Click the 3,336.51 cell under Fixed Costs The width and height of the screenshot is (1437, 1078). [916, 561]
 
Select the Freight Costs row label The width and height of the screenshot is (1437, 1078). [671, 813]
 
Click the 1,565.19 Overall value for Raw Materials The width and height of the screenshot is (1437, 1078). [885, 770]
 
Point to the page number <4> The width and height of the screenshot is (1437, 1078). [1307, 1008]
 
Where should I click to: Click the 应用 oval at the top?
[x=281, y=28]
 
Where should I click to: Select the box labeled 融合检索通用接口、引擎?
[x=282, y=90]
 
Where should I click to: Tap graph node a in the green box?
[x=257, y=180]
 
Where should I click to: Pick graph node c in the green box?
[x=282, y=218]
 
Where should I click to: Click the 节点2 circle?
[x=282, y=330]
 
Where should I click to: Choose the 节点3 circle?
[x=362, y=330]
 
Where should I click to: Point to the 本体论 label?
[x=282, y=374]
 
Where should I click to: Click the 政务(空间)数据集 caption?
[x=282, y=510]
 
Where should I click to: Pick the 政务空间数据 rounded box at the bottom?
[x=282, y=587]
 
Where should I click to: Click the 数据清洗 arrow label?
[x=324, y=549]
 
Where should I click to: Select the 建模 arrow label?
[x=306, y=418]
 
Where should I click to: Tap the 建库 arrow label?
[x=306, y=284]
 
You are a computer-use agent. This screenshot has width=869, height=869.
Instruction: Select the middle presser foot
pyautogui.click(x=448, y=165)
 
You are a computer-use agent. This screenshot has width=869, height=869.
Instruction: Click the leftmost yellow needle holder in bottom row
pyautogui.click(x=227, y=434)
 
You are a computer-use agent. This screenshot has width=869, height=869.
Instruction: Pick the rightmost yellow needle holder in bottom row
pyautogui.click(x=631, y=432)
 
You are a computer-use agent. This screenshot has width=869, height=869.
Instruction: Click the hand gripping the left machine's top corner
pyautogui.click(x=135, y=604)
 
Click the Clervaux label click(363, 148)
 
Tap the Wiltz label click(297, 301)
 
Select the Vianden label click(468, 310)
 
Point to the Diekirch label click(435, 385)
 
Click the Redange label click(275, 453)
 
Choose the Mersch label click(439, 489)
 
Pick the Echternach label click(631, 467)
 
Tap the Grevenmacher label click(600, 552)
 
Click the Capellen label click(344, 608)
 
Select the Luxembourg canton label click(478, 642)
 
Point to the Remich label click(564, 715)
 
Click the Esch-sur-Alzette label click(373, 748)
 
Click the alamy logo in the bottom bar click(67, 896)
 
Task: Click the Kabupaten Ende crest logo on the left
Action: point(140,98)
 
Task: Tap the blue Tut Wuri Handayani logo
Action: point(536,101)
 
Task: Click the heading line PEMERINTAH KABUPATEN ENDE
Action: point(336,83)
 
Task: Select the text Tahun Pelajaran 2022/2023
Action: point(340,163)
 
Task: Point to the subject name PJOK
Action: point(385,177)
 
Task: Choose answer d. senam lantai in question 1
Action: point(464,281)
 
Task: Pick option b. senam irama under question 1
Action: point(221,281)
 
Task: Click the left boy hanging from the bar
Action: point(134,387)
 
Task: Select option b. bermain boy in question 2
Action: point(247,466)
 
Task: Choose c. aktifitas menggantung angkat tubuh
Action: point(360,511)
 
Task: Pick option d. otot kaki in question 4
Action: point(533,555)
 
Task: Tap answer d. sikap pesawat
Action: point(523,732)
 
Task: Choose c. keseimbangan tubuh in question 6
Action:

+---+

To do
Please convert every line of the items above into a JSON list of strings, one string per line, with blank lines left out.

Task response
[
  "Click the 3,336.51 cell under Fixed Costs The width and height of the screenshot is (1437, 1078). [916, 561]",
  "Select the Freight Costs row label The width and height of the screenshot is (1437, 1078). [671, 813]",
  "Click the 1,565.19 Overall value for Raw Materials The width and height of the screenshot is (1437, 1078). [885, 770]",
  "Point to the page number <4> The width and height of the screenshot is (1437, 1078). [1307, 1008]",
  "Where should I click to: Click the 应用 oval at the top?",
  "[x=281, y=28]",
  "Where should I click to: Select the box labeled 融合检索通用接口、引擎?",
  "[x=282, y=90]",
  "Where should I click to: Tap graph node a in the green box?",
  "[x=257, y=180]",
  "Where should I click to: Pick graph node c in the green box?",
  "[x=282, y=218]",
  "Where should I click to: Click the 节点2 circle?",
  "[x=282, y=330]",
  "Where should I click to: Choose the 节点3 circle?",
  "[x=362, y=330]",
  "Where should I click to: Point to the 本体论 label?",
  "[x=282, y=374]",
  "Where should I click to: Click the 政务(空间)数据集 caption?",
  "[x=282, y=510]",
  "Where should I click to: Pick the 政务空间数据 rounded box at the bottom?",
  "[x=282, y=587]",
  "Where should I click to: Click the 数据清洗 arrow label?",
  "[x=324, y=549]",
  "Where should I click to: Select the 建模 arrow label?",
  "[x=306, y=418]",
  "Where should I click to: Tap the 建库 arrow label?",
  "[x=306, y=284]",
  "You are a computer-use agent. This screenshot has width=869, height=869.",
  "Instruction: Select the middle presser foot",
  "pyautogui.click(x=448, y=165)",
  "You are a computer-use agent. This screenshot has width=869, height=869.",
  "Instruction: Click the leftmost yellow needle holder in bottom row",
  "pyautogui.click(x=227, y=434)",
  "You are a computer-use agent. This screenshot has width=869, height=869.",
  "Instruction: Pick the rightmost yellow needle holder in bottom row",
  "pyautogui.click(x=631, y=432)",
  "You are a computer-use agent. This screenshot has width=869, height=869.",
  "Instruction: Click the hand gripping the left machine's top corner",
  "pyautogui.click(x=135, y=604)",
  "Click the Clervaux label click(363, 148)",
  "Tap the Wiltz label click(297, 301)",
  "Select the Vianden label click(468, 310)",
  "Point to the Diekirch label click(435, 385)",
  "Click the Redange label click(275, 453)",
  "Choose the Mersch label click(439, 489)",
  "Pick the Echternach label click(631, 467)",
  "Tap the Grevenmacher label click(600, 552)",
  "Click the Capellen label click(344, 608)",
  "Select the Luxembourg canton label click(478, 642)",
  "Point to the Remich label click(564, 715)",
  "Click the Esch-sur-Alzette label click(373, 748)",
  "Click the alamy logo in the bottom bar click(67, 896)",
  "Task: Click the Kabupaten Ende crest logo on the left",
  "Action: point(140,98)",
  "Task: Tap the blue Tut Wuri Handayani logo",
  "Action: point(536,101)",
  "Task: Click the heading line PEMERINTAH KABUPATEN ENDE",
  "Action: point(336,83)",
  "Task: Select the text Tahun Pelajaran 2022/2023",
  "Action: point(340,163)",
  "Task: Point to the subject name PJOK",
  "Action: point(385,177)",
  "Task: Choose answer d. senam lantai in question 1",
  "Action: point(464,281)",
  "Task: Pick option b. senam irama under question 1",
  "Action: point(221,281)",
  "Task: Click the left boy hanging from the bar",
  "Action: point(134,387)",
  "Task: Select option b. bermain boy in question 2",
  "Action: point(247,466)",
  "Task: Choose c. aktifitas menggantung angkat tubuh",
  "Action: point(360,511)",
  "Task: Pick option d. otot kaki in question 4",
  "Action: point(533,555)",
  "Task: Tap answer d. sikap pesawat",
  "Action: point(523,732)",
  "Task: Choose c. keseimbangan tubuh in question 6",
  "Action:"
]